== EXERCISE AIM ==
Take every line from the entries below that includes the word "computer" and copy it.

== RAW DATA ==
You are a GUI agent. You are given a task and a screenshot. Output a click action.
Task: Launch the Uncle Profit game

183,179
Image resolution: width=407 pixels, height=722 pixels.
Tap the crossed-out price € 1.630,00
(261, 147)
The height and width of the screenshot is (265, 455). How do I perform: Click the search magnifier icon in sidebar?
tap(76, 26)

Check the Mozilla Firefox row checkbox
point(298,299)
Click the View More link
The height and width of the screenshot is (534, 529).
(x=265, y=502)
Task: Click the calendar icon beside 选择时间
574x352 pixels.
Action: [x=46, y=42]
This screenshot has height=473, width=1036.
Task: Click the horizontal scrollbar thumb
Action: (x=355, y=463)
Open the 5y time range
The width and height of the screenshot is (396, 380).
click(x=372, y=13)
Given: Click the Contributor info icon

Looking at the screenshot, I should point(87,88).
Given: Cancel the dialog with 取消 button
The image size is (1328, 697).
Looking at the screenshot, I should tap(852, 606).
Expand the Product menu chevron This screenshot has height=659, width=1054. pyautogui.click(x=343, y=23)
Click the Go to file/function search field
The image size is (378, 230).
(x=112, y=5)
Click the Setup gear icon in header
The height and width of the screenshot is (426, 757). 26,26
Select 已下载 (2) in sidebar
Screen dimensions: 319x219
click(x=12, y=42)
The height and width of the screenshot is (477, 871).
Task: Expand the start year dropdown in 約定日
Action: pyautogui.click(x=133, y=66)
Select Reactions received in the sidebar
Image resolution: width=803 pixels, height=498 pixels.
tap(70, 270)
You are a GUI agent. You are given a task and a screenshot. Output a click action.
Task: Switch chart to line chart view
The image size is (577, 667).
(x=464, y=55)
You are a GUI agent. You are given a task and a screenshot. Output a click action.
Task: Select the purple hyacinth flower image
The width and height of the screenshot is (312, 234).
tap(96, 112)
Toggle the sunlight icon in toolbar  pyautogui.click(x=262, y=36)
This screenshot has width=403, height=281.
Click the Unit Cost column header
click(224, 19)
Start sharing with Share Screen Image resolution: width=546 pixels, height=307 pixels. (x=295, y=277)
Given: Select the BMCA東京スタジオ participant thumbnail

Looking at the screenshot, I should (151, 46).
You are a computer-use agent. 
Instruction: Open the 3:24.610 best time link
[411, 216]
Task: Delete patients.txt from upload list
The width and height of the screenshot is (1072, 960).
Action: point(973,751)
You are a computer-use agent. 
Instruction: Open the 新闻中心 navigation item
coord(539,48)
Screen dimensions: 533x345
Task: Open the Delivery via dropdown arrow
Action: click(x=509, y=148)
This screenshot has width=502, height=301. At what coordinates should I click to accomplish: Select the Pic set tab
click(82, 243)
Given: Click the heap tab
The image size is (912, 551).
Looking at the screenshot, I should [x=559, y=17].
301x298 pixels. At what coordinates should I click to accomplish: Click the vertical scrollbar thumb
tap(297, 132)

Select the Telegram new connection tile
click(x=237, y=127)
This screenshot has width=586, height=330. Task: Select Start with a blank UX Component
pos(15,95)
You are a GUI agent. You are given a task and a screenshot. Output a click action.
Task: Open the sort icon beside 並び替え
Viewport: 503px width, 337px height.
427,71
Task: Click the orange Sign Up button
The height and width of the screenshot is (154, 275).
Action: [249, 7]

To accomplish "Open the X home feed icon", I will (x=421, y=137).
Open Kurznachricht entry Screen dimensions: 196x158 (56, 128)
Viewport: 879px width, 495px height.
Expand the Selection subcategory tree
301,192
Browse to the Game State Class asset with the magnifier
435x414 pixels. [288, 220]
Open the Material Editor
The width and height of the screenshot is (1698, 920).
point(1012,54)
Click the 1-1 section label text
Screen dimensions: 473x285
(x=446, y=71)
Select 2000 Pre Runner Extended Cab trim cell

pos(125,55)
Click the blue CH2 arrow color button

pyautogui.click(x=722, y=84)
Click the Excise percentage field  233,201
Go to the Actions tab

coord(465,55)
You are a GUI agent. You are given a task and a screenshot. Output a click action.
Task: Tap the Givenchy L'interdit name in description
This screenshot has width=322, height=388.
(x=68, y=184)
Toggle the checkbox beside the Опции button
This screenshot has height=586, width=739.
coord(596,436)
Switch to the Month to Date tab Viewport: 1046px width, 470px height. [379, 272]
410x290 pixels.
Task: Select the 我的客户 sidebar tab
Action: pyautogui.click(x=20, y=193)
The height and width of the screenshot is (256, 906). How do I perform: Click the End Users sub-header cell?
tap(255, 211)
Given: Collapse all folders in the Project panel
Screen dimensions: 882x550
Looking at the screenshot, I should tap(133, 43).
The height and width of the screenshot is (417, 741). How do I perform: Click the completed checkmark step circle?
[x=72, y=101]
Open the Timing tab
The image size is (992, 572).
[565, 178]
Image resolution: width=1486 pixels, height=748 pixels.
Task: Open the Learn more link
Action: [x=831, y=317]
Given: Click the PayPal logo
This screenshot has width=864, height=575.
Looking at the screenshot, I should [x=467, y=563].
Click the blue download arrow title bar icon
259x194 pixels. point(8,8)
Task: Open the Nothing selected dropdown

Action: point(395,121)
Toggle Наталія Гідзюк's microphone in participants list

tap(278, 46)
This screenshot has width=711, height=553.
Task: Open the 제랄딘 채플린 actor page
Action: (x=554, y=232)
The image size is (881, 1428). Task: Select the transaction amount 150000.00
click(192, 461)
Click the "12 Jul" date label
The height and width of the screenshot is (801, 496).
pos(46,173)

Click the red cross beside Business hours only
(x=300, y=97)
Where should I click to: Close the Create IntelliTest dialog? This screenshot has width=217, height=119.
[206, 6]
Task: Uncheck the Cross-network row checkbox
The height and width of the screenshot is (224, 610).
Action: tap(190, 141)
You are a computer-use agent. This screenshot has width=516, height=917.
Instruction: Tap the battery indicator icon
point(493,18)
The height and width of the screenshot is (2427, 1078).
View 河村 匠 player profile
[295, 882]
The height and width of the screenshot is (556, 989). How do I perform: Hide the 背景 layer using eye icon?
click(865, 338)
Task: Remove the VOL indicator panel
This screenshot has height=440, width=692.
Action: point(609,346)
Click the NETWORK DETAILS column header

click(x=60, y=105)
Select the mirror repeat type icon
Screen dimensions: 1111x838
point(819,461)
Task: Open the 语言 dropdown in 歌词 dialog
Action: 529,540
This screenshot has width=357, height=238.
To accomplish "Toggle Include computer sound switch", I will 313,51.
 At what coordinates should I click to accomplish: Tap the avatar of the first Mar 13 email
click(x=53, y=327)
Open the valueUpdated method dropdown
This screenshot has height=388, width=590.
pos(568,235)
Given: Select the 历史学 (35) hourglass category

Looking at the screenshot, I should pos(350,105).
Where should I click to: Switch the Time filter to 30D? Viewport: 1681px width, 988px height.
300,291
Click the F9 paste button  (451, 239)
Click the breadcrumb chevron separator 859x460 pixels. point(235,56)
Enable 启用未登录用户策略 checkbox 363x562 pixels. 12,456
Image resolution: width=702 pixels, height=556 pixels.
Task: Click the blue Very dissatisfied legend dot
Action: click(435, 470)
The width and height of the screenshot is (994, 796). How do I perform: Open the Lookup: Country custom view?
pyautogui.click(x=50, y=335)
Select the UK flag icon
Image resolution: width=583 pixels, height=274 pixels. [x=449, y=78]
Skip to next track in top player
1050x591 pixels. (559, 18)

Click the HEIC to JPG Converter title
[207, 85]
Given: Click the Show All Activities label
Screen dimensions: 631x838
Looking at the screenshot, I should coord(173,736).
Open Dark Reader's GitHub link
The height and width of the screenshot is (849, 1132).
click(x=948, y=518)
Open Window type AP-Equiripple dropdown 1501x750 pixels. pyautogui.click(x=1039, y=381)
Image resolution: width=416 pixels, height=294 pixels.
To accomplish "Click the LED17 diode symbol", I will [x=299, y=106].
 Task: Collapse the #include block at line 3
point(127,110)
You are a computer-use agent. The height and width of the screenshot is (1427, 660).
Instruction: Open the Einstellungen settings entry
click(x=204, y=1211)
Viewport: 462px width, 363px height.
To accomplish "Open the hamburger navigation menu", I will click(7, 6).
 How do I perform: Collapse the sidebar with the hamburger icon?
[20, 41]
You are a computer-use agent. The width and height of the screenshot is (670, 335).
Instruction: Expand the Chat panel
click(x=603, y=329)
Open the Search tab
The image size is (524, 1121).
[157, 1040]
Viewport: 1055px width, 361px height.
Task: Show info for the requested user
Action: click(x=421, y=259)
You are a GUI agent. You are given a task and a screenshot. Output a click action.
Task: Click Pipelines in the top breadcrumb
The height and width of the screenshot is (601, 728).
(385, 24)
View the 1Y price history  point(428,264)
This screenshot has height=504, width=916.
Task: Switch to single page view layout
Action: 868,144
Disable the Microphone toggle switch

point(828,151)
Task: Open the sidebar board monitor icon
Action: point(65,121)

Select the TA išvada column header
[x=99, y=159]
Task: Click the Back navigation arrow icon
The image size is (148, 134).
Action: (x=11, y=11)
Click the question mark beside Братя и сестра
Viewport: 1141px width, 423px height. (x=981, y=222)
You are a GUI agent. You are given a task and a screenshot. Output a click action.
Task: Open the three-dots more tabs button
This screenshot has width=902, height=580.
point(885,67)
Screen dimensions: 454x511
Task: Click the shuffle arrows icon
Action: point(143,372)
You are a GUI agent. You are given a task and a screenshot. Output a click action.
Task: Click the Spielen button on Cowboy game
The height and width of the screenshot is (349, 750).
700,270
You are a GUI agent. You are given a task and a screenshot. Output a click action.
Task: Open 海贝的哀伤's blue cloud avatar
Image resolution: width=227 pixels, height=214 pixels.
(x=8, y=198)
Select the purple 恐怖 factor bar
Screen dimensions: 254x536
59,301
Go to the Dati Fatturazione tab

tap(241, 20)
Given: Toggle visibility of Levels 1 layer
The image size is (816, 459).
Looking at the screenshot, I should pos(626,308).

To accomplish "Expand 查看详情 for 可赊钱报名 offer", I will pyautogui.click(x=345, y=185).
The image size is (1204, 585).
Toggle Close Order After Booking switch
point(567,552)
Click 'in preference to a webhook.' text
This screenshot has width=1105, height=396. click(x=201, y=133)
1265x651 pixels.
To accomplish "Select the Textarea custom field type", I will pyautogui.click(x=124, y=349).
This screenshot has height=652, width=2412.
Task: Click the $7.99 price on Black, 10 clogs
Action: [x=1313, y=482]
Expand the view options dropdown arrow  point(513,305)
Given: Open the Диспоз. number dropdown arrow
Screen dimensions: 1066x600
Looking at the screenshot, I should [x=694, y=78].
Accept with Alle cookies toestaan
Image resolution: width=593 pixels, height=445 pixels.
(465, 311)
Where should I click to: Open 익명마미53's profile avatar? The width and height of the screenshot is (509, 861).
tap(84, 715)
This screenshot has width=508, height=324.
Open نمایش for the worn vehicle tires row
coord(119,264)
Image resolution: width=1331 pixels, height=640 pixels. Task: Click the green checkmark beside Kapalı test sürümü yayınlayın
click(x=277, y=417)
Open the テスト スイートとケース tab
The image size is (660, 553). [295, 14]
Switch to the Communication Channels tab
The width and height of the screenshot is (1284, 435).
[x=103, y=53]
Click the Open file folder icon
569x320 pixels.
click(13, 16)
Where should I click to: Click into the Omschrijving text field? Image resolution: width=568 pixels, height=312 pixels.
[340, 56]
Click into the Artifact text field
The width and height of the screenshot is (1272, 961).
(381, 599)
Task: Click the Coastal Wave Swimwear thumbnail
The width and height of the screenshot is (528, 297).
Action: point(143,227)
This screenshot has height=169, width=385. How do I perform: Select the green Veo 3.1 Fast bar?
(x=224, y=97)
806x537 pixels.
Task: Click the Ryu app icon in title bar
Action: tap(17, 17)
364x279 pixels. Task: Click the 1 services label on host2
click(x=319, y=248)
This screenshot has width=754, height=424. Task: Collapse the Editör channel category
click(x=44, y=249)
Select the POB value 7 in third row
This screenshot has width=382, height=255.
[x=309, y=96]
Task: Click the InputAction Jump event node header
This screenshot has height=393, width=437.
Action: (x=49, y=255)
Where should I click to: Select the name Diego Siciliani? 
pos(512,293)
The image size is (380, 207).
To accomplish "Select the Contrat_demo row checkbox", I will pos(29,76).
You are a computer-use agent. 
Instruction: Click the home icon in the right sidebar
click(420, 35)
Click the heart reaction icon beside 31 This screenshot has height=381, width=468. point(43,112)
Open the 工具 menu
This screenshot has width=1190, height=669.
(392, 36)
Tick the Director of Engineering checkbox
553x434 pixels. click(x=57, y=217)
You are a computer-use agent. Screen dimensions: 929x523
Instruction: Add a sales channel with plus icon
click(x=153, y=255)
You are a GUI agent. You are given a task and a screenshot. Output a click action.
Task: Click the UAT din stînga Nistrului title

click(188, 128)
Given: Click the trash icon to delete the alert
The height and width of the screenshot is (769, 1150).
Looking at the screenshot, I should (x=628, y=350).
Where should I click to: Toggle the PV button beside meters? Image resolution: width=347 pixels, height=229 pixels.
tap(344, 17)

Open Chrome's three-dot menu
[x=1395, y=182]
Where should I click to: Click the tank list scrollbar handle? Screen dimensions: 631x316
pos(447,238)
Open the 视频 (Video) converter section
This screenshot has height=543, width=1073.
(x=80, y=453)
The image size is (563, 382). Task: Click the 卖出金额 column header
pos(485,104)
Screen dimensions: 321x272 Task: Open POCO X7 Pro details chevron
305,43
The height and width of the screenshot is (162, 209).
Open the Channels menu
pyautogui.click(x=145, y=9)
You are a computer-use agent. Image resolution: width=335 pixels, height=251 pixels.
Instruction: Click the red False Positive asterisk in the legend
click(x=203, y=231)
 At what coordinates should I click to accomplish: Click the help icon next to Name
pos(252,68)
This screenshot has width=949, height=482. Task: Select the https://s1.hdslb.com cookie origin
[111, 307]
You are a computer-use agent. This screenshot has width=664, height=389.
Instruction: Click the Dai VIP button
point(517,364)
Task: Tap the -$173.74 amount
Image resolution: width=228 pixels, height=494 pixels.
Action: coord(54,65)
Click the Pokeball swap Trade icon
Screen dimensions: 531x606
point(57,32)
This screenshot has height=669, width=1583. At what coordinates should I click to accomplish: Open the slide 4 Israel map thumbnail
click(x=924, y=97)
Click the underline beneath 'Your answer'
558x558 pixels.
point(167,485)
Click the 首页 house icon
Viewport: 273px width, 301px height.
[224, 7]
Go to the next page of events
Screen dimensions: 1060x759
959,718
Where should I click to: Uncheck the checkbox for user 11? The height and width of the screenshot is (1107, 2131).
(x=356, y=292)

== TASK RESULT ==
You are a computer-use agent. 
You are a computer-use agent. 
You are a computer-use agent. This screenshot has width=516, height=917.
To accomplish "Toggle Include computer sound switch", I will 313,51.
You are a computer-use agent. The height and width of the screenshot is (1427, 660).
You are a computer-use agent. The width and height of the screenshot is (670, 335).
You are a computer-use agent. 
You are a computer-use agent. Screen dimensions: 929x523
You are a computer-use agent. Image resolution: width=335 pixels, height=251 pixels.
You are a computer-use agent. This screenshot has width=664, height=389.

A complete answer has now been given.